# Saved entries:
Content starts
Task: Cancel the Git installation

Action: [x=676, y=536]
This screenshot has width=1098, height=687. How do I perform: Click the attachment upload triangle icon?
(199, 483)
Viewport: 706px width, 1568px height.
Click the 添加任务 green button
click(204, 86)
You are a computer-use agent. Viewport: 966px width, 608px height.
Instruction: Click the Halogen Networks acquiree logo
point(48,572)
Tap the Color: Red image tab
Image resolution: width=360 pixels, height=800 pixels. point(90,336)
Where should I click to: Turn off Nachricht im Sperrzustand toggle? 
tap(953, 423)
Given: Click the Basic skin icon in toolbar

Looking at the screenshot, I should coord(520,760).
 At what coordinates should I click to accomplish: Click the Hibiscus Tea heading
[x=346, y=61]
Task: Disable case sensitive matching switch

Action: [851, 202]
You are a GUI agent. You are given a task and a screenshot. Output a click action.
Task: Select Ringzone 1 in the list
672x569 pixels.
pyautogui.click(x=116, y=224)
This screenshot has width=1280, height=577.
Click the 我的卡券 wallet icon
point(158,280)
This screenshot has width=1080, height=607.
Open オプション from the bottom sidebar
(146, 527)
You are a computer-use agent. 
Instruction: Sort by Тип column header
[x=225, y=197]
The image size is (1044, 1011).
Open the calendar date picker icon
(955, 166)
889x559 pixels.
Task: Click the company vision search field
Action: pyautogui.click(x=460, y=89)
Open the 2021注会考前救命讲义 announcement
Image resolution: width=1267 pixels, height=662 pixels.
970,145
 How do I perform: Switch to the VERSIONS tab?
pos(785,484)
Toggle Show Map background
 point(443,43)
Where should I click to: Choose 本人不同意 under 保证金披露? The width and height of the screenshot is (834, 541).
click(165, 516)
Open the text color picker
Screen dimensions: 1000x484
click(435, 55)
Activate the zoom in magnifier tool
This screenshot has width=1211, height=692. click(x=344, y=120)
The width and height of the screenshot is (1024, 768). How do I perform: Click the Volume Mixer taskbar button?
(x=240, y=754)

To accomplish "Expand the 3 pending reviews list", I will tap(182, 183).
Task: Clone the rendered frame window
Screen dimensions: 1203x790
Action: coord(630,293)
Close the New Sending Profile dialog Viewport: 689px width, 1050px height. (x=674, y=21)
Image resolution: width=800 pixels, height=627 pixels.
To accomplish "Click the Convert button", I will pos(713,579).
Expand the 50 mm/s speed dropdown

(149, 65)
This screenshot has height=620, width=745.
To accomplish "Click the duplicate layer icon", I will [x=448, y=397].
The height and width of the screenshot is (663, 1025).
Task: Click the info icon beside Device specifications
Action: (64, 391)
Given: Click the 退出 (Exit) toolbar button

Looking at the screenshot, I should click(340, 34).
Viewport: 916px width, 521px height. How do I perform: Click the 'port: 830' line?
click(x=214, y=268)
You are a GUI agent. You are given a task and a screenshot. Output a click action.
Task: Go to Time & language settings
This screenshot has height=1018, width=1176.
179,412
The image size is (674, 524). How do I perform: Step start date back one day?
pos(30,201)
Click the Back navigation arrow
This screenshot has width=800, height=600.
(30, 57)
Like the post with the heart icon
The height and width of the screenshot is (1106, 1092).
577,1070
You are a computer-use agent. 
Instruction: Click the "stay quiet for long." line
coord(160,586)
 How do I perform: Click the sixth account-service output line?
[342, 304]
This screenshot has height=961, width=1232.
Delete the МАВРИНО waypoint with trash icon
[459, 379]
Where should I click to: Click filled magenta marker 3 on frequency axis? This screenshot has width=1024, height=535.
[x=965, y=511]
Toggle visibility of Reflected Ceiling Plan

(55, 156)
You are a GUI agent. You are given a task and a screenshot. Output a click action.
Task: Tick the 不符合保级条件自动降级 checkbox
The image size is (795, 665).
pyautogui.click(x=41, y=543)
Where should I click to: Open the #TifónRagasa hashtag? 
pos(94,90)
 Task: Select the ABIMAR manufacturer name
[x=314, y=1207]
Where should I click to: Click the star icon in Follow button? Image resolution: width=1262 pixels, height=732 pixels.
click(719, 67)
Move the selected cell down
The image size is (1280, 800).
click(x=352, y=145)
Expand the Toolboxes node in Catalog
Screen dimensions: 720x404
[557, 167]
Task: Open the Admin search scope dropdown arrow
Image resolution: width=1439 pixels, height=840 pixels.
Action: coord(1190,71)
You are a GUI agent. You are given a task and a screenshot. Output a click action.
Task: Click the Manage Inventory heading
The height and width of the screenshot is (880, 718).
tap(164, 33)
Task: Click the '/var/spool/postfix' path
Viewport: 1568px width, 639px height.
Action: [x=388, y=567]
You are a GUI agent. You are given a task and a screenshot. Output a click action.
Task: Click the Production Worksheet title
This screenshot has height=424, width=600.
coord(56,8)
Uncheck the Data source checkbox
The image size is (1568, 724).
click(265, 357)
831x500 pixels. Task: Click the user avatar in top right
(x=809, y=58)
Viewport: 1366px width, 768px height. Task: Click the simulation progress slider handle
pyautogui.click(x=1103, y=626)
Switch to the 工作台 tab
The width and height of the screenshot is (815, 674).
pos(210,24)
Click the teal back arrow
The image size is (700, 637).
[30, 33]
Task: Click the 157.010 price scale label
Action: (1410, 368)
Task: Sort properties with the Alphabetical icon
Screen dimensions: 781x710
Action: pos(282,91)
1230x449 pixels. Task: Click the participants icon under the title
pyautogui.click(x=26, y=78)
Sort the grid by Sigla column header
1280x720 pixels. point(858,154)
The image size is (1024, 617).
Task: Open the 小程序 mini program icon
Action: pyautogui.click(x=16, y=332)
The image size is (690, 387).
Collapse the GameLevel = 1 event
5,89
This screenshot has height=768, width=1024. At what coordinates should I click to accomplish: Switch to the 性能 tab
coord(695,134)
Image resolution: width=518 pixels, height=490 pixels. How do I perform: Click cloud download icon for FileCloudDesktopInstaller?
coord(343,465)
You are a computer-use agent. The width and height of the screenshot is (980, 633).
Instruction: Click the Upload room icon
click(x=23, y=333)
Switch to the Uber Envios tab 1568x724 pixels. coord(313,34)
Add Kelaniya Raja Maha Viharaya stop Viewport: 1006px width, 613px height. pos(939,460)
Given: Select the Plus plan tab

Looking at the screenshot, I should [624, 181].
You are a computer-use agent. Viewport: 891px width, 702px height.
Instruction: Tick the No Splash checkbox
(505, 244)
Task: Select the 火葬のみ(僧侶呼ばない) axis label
Content ends
# Task prompt:
Filtering the entries above by the word "computer", copy each line that matches.

# Task result:
You are a computer-use agent. Viewport: 966px width, 608px height.
You are a computer-use agent. 
You are a computer-use agent. 
You are a computer-use agent. The width and height of the screenshot is (980, 633).
You are a computer-use agent. Viewport: 891px width, 702px height.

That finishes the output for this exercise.